I crouch low, arms wrapped around my knees.
"He’s pressuring me harder now. Said next time I see you, it had better not be for pleasure.
That if I’m in your bed, I should be in your head too—digging for intel, worming out secrets.
He wants proof that you’re compromised. He thinks if I push the right way, you’ll fold. "
He doesn’t answer right away, and when he does, his voice is quieter. "That’s what Ronan meant. When he warned me."
"Your brother warned you? About what?" I feel my body tensing as my awareness heightens. If they're playing their side and Da is pushing me to play our side, it's only a matter of time before the bomb detonates.
"Told me you might be bait. Said I’d be a fool to believe it was real."
I close my eyes and rub my face with one hand. "It is real, Connor. You know that, right? What I said—that I'm falling in love…" I heave a sigh of tension and wish it would remove the weight on my shoulders. "I meant it."
Connor pauses for a moment, and I feel tears welling up.
He has to believe me. I'd never play him.
Never in my lifetime could I be the slutty spy that spreads her legs and sucks a man's soul through his balls.
But when he doesn't respond, I push. I have to.
If I'm going to keep Da off his heels for a while longer, I need something better.
"What you gave me before—he says it’s not enough. He says if I’m already sleeping with you, then I should at least get something valuable out of it."
"You’re not a tool, Nora." The crackle in the line masks the quaver in his tone, but not entirely. He's furious and I can tell he hates my da. If the two were alone in a dark alley, I'd be buying a new black dress for a funeral.
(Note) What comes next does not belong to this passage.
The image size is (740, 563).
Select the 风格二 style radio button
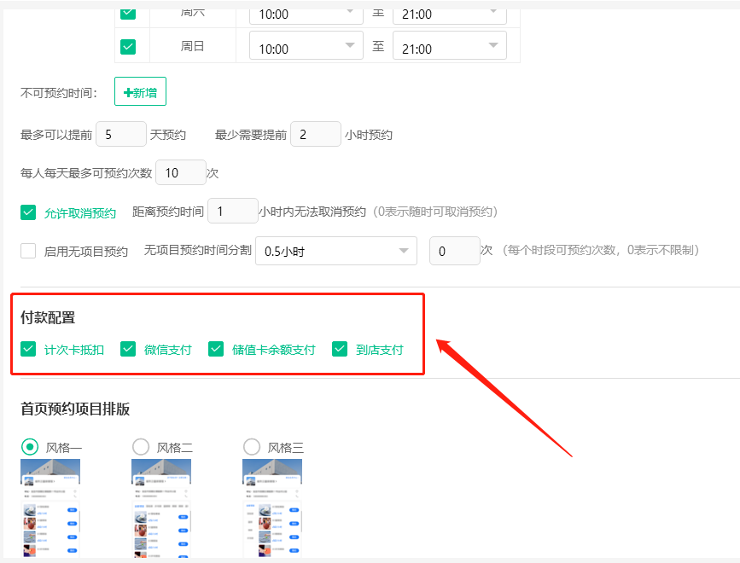(140, 446)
"He thinks I am," I say quietly, and then I don't speak. The silence stretches again, and this time, it's pregnant with Connor's anger. I know he may never say the words, but he loves me. He's taking these risks and trying to help me, and it isn't for nothing. I have to show up for him too.
"He’s trying to set me up with someone else," I say finally. "Another Russian. Some new arrangement. Pyotr Vetrov is his name, and it’s happening soon." The prickling sensation that has been inside my brain as anxiety now needles its way across my arms and legs in goosebumps.
"Then go along with it," he says matter-of-factly.
I jerk upright. "What?"
"Keep your head down. Do what you have to. I’m not worried." Suddenly, his voice is calmer, right when mine leaps an octave.
"How can you say that?" The tears practically shoot from my eyes like fireworks. He can't think I want to marry someone else, especially not a Russian.
"I have a plan."
"That doesn’t make me feel better…" I want to tell him what a fool he is, how he's acting like an asshole, but I hold my tongue as he starts to speak again.
"It should. I’m not losing you. Not like this." This time, it's him sighing. "I told you you're mine, Nora, and I meant it. Just go along with the plan and keep your head down. Do you hear me? If you want to get through this and be on the other side in my arms, you do what I tell you."
I don’t know how to answer that. I stare out over the treetops with his words crushing my chest. I wipe tears from my cheeks, sniffle to avoid a dripping nose, and cover my face with one hand. "I’m scared, Connor."
"I’m not. That’s why we’ll win, okay, baby?"
The sky starts to cry with me, large, sloppy raindrops threatening to make my hair entirely impossible to style, and I whisper, "I have to go.
I love you." And I end the call without waiting for a response because I know he isn't ready to say it yet.
Then I sit there a little longer, the phone warm in my palm, the wind scraping at my skin.
I wish I believed him completely, but all I can do is hope he knows what he's doing.